#Articles — 26.06.2020

Central bank QE: How far will risk taking go?

Edouard DESBONNETS, Investment Advisor, Fixed Income

The likelihood that the Fed or the ECB will buy shares seems very low to us. It would take another major crisis to make them take this leap.


After several years of existence, Quantitative Easing (QE) has established itself as the main tool for steering monetary policy in many central banks. This is a natural development because conventional tools no longer really have room for manoeuvre: Policy rates at major central banks are at zero or even negative and representatives of these institutions have announced they want to keep rates at these levels for a long time.

What is QE?

Central banks drive short term interest rates thanks to their policy rates. However, they have little impact on medium and long-term interest rates. QE is an asset purchase programme. By buying bonds, the central bank is pushing up the prices of these assets and thus lowering interest rates over the medium to long term. In this way, central banks guarantee lower financing costs to the real economy (businesses and households). At the same time, governments benefit from more favourable terms on their debt. QE thus improves the solvency of the most indebted states. Finally, in crises, buyers become scarcer and liquidity dries up. These effects are mitigated through QE as central banks remain buyers, allowing the market to operate and economic players to refinance themselves on more ‘normal’ terms. This is particularly relevant for corporate bonds.

What limits apply to QE?

As crises unfolded, central banks expanded the scope of QE buying categories. First confined to risk-free assets (sovereign bonds), it then included risky assets such as corporate bonds. The ECB has been buying Investment Grade corporate bonds (the highest rated, as opposed to High Yield) since March 2016. The US Federal Reserve has gone further and since the health crisis it has been buying High Yield ETFs alongside Investment Grade corporate bonds. A debate then opened: Can it do even more on the risk scale and also buy equities as the central banks of Japan and Switzerland do?

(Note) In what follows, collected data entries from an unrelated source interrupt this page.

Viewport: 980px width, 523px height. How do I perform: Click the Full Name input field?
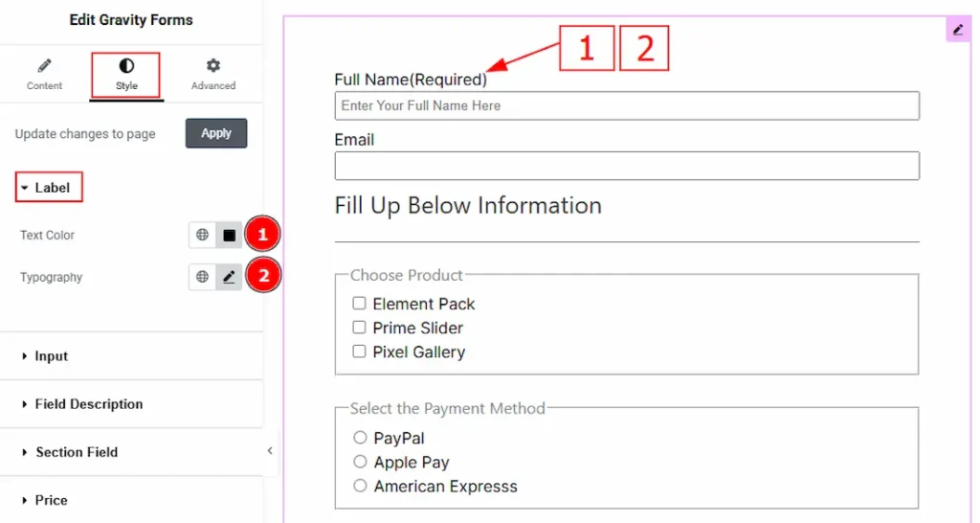627,105
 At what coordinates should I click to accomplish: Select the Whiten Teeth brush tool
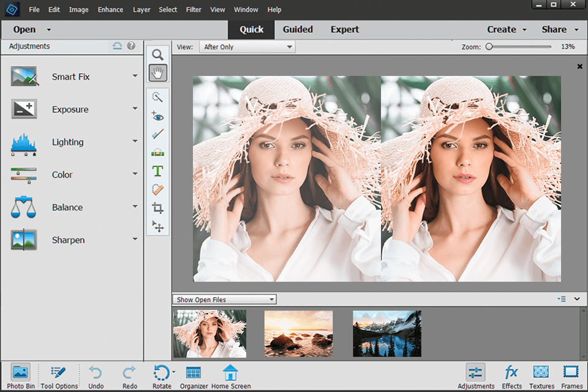pyautogui.click(x=157, y=134)
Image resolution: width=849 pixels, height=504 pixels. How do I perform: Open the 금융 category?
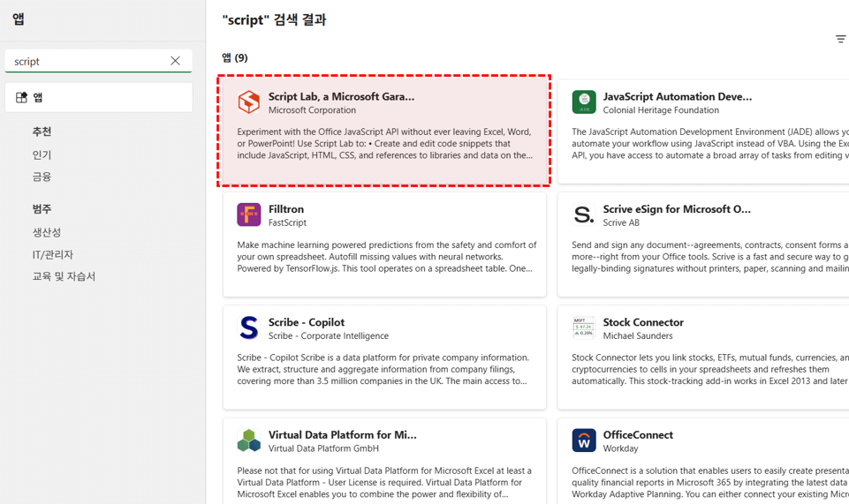(42, 177)
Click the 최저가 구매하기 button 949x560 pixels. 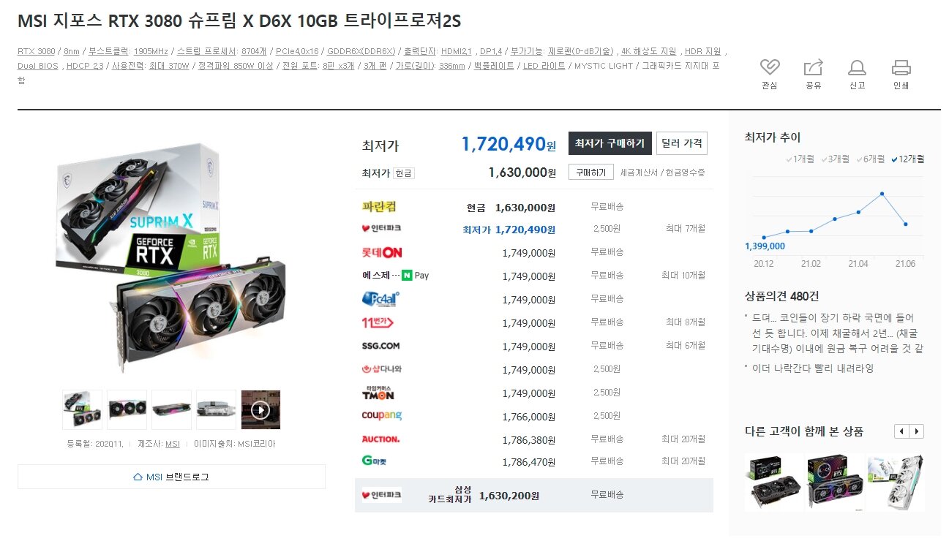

The examples of Japan and Switzerland

The central banks of these countries have been buying equities for several years, but for different reasons. Japan's central bank has paved the way, at the request of the government, to counter deflation. One idea was to create a wealth effect, which would then have had beneficial effects on consumption, growth and inflation. In Switzerland, the aim of general equity purchasing is to stem the appreciation of the Swiss franc. The United States and the eurozone are more like Japan. After almost ten years of equity purchases, Japan's central bank has become a very important shareholder. It held about 80% of the equity ETF market at the end of 2019. However, its policy is not really a success. The bank participated in pushing up the equity market, but it never returned to its record high. Most importantly, the central bank failed to generate inflation or get anywhere near to its 2% target.

The implications of QE being extended to risk assets

The ideological debate. In the US, a member of the Federal Reserve suggested that it should expand the scope of its QE purchase categories. Some interpreted it as the possibility that the Federal Reserve might buy equities. However, US law prohibits it. Congress would therefore have to agree beforehand. The political debate would be intense. The Federal Reserve could be seen as an instrument for the benefit of Wall Street and not as an institution looking out for all Americans, not all of whom have the financial means to hold a portfolio of equities. The Federal Reserve has been justifying its decisions for years on the basis of their impact on the real economy, particularly the fight against unemployment.

The distortion of the markets. This is a criticism often levelled at the central bank of Japan. When an institution with theoretically unlimited financial capacity intervenes in markets without worrying about asset prices, then this creates price distortions. Risk assets are no longer valued at their ‘fair’ value.

Risk to capital. Japan's central bank's equity portfolio posted almost USD 30 billion in unrealized losses due to the market plunge in March. The treatment of losses differs across central banks. Some are forced to be recapitalised by their shareholder (the government), others not. Generally, losses are absorbed by past profits that have been recorded in reserves, revaluation accounting and other special purpose provision accounting. Any remaining losses are then charged against future profitable years.

Exit strategy? Buying risk assets can be a good short term solution to stabilise markets in the event of another crisis. However, once the crisis has passed, the central bank no longer has any reason to maintain its purchases of risk assets. Past experience shows that it is very difficult to get out of easy monetary policy, once applied, without destabilising markets and that it takes a long time. Unlike bonds, equities have no redemption date.


At this stage, the likelihood that the Federal Reserve or the ECB will expand their QE into risk assets seems very low to us. The usefulness would be relative given that markets have stabilised and even resumed their upward trend. It would take another major crisis for these central banks to consider making the leap, and at that point it would pose an ethical challenge as it could prioritise some parts of the population. The latest statements by the Federal Reserve governor suggest that the valuation of financial assets is a collateral consequence, not a monetary policy objective. The first priority for the ECB and the Fed is to keep yields low for a long time. Buying quality bonds seems to remain the most appropriate cost efficient tool for this.